As a CEO of a Fortune 500 company, which sectors do you think offer the most opportunities for development in China?

I noticed that President Xi highlighted the importance of building a strong real economy in China, a goal relevant to the metals and materials Rio Tinto produces. A strong economy is a catalyst for demand.

Our products of iron ore, aluminium, copper, diamonds and industrial materials are widely used in aircraft, cars, smartphones and hospitals, and, of course, throughout our homes.

We are closely watching the growth of China's real economy in areas such as infrastructure, transportation and telecommunications.

The whole world is also looking at the car industry and trying to determine how it will be transformed by electric vehicles.

With China playing an increasingly important role in the global economy, any development in the country can create opportunities for businesses big and small across the globe, including companies such as Rio Tinto.

What opportunities will the Belt and Road Initiative throw up for China and the rest of the world?

I chaired a panel discussion on this very topic at the China Development Forum in March. Infrastructure is fundamental to global growth-it underpins communities and builds nations. China has shown the world what can be achieved.

No matter where I am, a lack of infrastructure is a hot topic. Roads, rail lines, transport links and power generation are all part of the infrastructure story. They can drive economic growth by creating jobs, increasing investment and enhancing productivity.

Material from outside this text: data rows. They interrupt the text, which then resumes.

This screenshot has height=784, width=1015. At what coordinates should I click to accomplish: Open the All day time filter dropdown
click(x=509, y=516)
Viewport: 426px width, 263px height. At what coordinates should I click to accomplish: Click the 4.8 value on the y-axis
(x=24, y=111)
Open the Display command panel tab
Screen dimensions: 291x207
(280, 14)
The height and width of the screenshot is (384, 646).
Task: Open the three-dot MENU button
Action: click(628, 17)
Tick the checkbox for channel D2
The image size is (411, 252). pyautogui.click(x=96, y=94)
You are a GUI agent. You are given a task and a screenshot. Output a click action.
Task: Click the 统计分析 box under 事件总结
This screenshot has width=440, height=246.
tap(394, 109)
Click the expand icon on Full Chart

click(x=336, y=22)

Policymakers should look a lot closer at the productivity, economic and social dividends generated by a massive global infrastructure push. China's infrastructure boom provides lessons for the rest of the world.

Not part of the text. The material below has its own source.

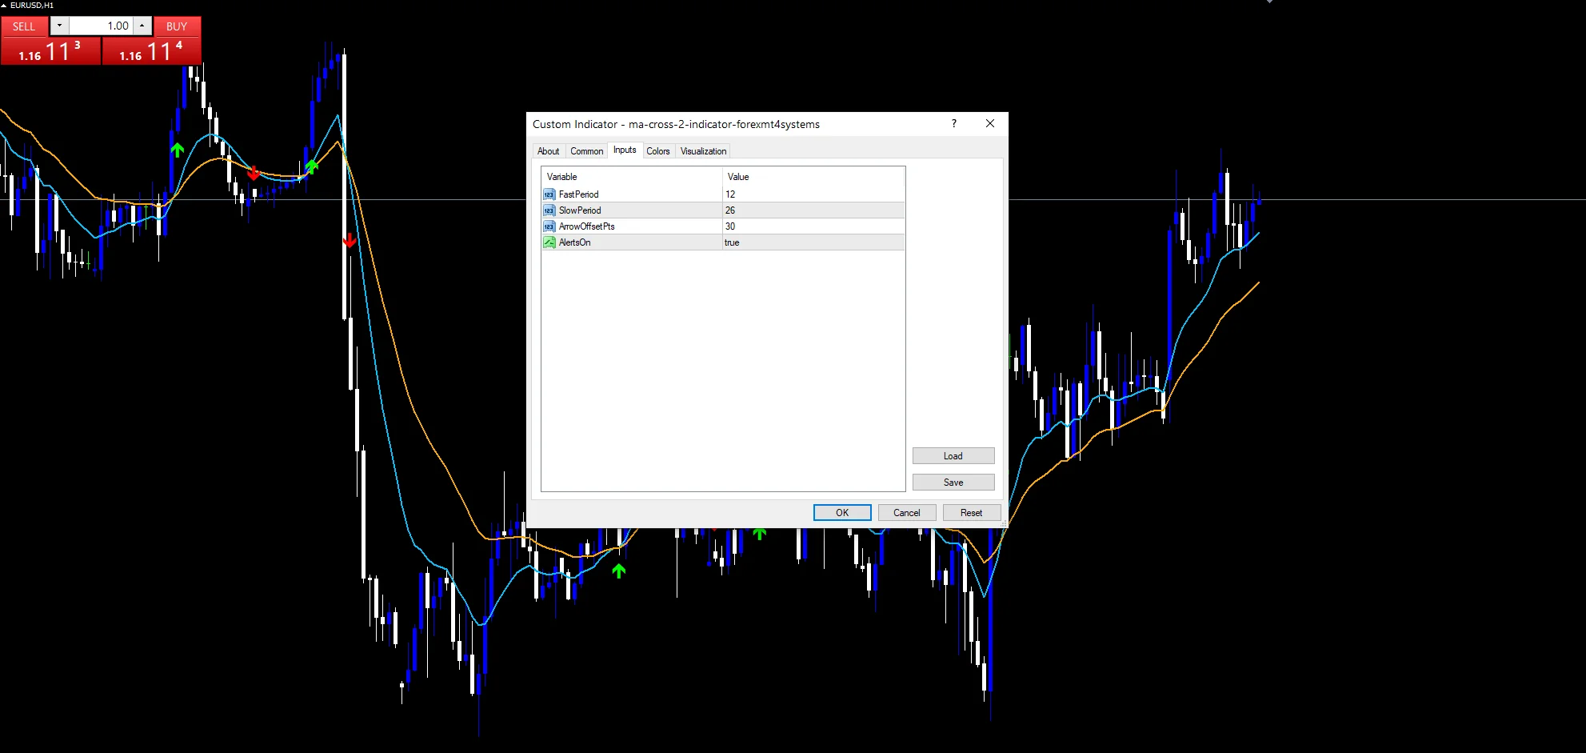
Task: Click the help question mark icon
Action: [953, 123]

Chinese authorities are pragmatic about infrastructure and have placed the Belt and Road Initiative at the center of the policy agenda.

They are already looking at how China, the Asian region and the world can cooperate and make better use of bilateral and multilateral approaches to deliver all important regional infrastructure.

Policymakers are considering how to best harness the financial expertise of the private and public sectors.

This is very important, not only to China, but also to the many countries that can directly benefit from the vision of the Belt and Road Initiative. At Rio Tinto, we see this potential.

We are pioneers in mining and metals, and produce materials essential to human progress. These materials are needed for the Belt and Road infrastructure program.

And it is not just companies like Rio Tinto that are interested in the initiative. Multilateral groups, such as the B20 as you can imagine, are watching the progress closely.

China is known as a manufacturing giant, but what will the nation's "calling card" be in the future?

Rio Tinto has been expanding its business buying from China. In the past ten years, we have purchased more than $7 billion in goods and services from the country for use in our global operations.

Chemicals, raw materials, fabrications, engineering services, electrical products and heavy equipment are all on our shopping list in China.

By working closely with local suppliers, we have witnessed rapid progress in safety and health awareness, and increasing stability of product and service quality.

We have also seen an improvement in innovation tailored to customer needs, as well as an expanding "after sale" services.

This has all led to greater sourcing from China, demonstrating our faith in the country's excellence in manufacturing and underlining our commitment to the market.